Transparência agora precisa alcançar a execução
A criação de uma área específica no Portal da Transparência é um passo importante. A página permite identificar o processo e localizar as categorias de documentos relacionadas à contratação.
Depois da assinatura, porém, a transparência de uma PPP não pode permanecer concentrada no edital e nos estudos que antecederam a licitação.
A página principal consultada pelo Hub PPP ainda não apresenta um painel com o percentual de implantação das luminárias, o avanço da fibra óptica, as câmeras em funcionamento, os pontos de Wi-Fi liberados, a geração da usina solar ou as contraprestações efetivamente pagas.
Também não estão destacados, na página inicial da parceria, os relatórios periódicos de desempenho, as deduções aplicadas, as medições da economia de energia ou os dados da conta-reserva.
Essas informações são essenciais porque o contrato possui 25 anos de duração. A população precisa conseguir comparar as metas assumidas pela concessionária com as entregas realizadas e os valores desembolsados pelo município.
O assunto ganha relevância porque Venda Nova do Imigrante funciona como experiência inicial de uma política que poderá ser replicada em outras cidades capixabas. O programa ES Inteligente foi estruturado pelo Banco de Desenvolvimento do Espírito Santo e pelo Instituto de Planejamento e Gestão de Cidades.
A evolução desse projeto será acompanhada pelo Hub PPP não apenas pelo volume de equipamentos anunciados, mas pela capacidade de transformar investimentos, indicadores e contraprestações em resultados verificáveis.

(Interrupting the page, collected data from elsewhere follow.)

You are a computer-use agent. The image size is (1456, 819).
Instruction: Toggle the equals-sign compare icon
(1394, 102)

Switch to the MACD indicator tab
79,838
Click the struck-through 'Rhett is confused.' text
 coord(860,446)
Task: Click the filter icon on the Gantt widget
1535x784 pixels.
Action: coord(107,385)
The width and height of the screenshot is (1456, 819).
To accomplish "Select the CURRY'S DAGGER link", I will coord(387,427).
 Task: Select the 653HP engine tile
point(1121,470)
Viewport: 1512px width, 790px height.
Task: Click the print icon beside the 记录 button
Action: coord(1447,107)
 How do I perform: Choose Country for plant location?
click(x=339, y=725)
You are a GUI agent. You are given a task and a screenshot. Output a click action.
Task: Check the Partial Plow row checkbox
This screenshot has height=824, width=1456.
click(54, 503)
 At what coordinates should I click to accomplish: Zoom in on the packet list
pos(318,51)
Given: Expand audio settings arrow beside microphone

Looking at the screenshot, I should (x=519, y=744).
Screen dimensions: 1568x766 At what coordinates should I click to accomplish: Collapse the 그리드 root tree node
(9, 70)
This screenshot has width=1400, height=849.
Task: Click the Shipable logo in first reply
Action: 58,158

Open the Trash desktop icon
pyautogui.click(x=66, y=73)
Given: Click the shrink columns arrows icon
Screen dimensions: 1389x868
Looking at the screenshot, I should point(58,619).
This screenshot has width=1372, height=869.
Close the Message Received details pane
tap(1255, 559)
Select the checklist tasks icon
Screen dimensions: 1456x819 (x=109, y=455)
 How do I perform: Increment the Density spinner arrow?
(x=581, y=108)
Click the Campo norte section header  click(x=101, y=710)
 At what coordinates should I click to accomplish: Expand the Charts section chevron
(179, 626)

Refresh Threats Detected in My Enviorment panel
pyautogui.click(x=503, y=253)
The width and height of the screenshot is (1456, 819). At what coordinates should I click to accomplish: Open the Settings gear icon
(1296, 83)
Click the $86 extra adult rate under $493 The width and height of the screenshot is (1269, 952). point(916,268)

A PPP de Venda Nova do Imigrante já venceu as etapas de modelagem, consulta pública, licitação e assinatura. Depois de mais de um ano de contrato, o principal desafio passa a ser outro: demonstrar o que foi entregue, quanto está sendo pago e se a primeira cidade inteligente do programa estadual está alcançando os resultados que justificaram sua contratação.